Directions for this task: Rewrite the items from the line with "Image resolution: width=604" through the end, replacing "chevron" with "arrow" and leaving everything else unchanged. Leave out the pictures.
==== Items
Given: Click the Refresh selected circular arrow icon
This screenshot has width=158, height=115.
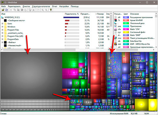Looking at the screenshot, I should coord(26,10).
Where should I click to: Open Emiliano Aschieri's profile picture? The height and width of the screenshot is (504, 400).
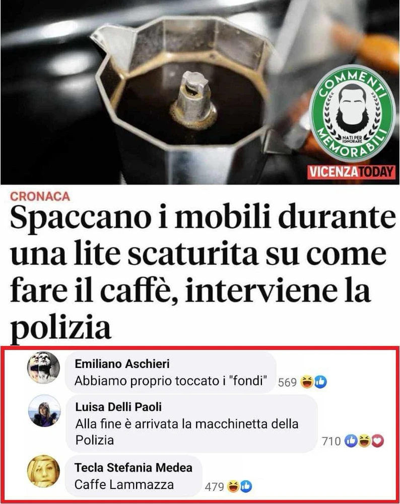click(x=43, y=367)
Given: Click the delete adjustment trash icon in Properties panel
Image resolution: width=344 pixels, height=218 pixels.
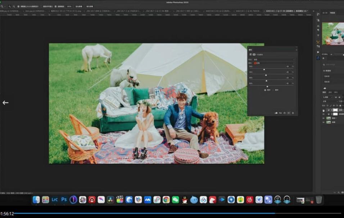Looking at the screenshot, I should (293, 113).
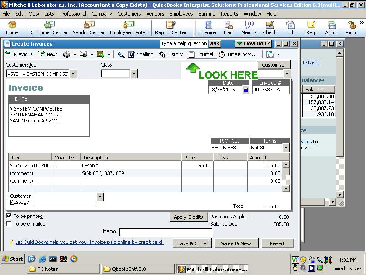Click the credit card payment help link

coord(89,242)
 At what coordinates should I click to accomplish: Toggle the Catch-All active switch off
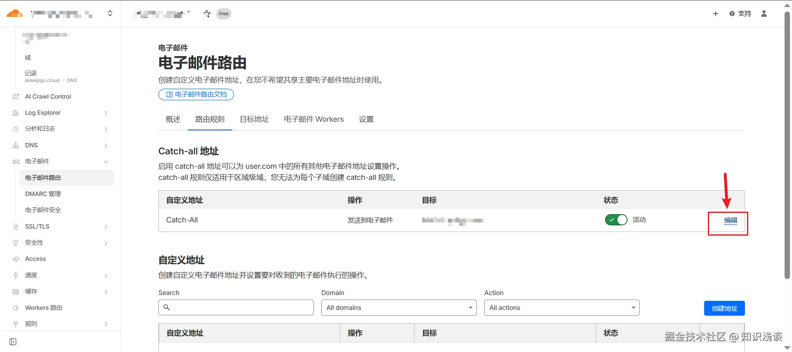click(616, 220)
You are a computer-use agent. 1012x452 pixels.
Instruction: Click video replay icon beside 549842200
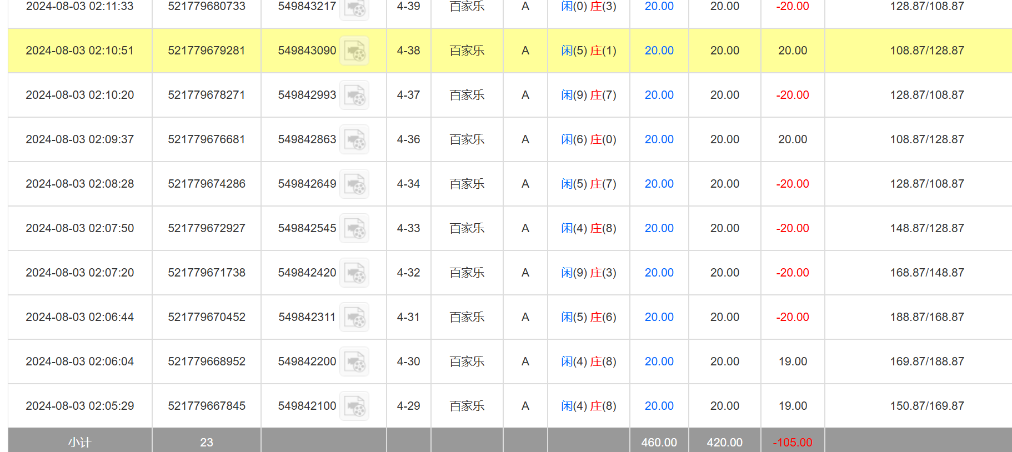[x=354, y=362]
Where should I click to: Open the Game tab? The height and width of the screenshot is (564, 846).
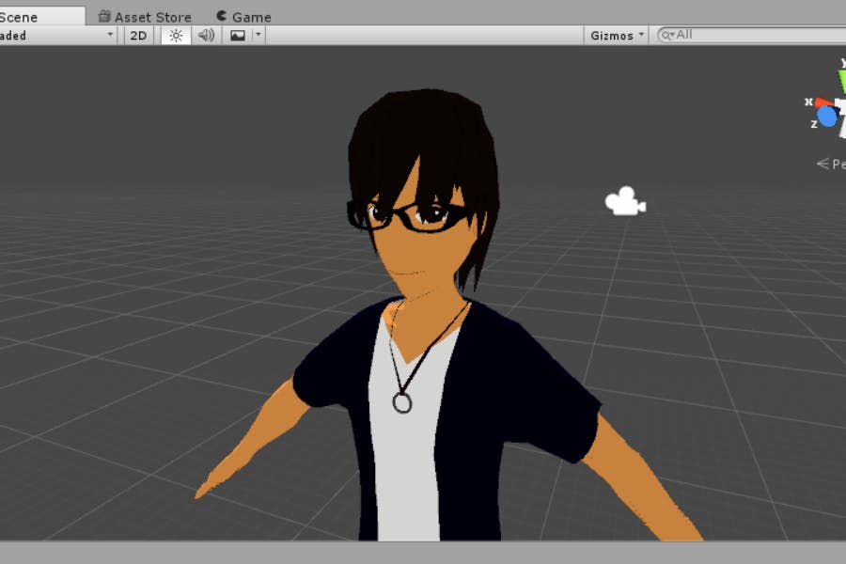[x=243, y=16]
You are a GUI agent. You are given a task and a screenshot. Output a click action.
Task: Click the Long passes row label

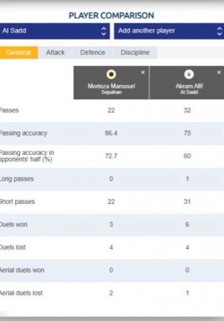tap(17, 179)
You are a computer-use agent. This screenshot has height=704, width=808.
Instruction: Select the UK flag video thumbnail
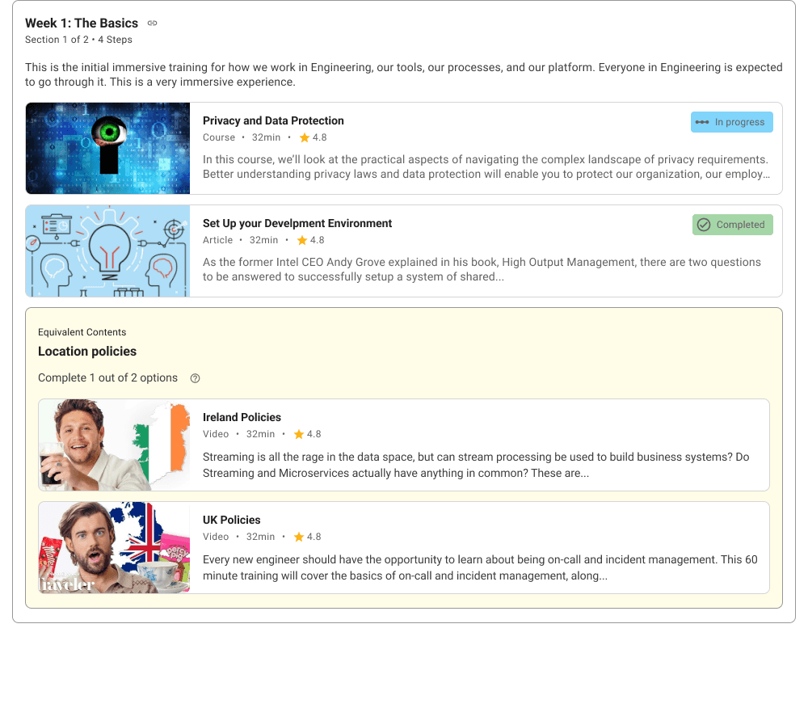(115, 547)
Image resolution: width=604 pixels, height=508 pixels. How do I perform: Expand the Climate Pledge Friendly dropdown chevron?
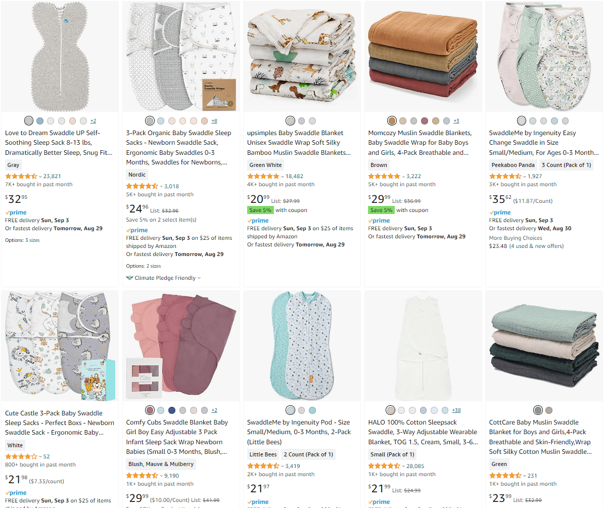[199, 278]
========
Exercise solution:
Image resolution: width=604 pixels, height=508 pixels. How do I perform: Expand the Climate Pledge Friendly dropdown arrow?
[199, 278]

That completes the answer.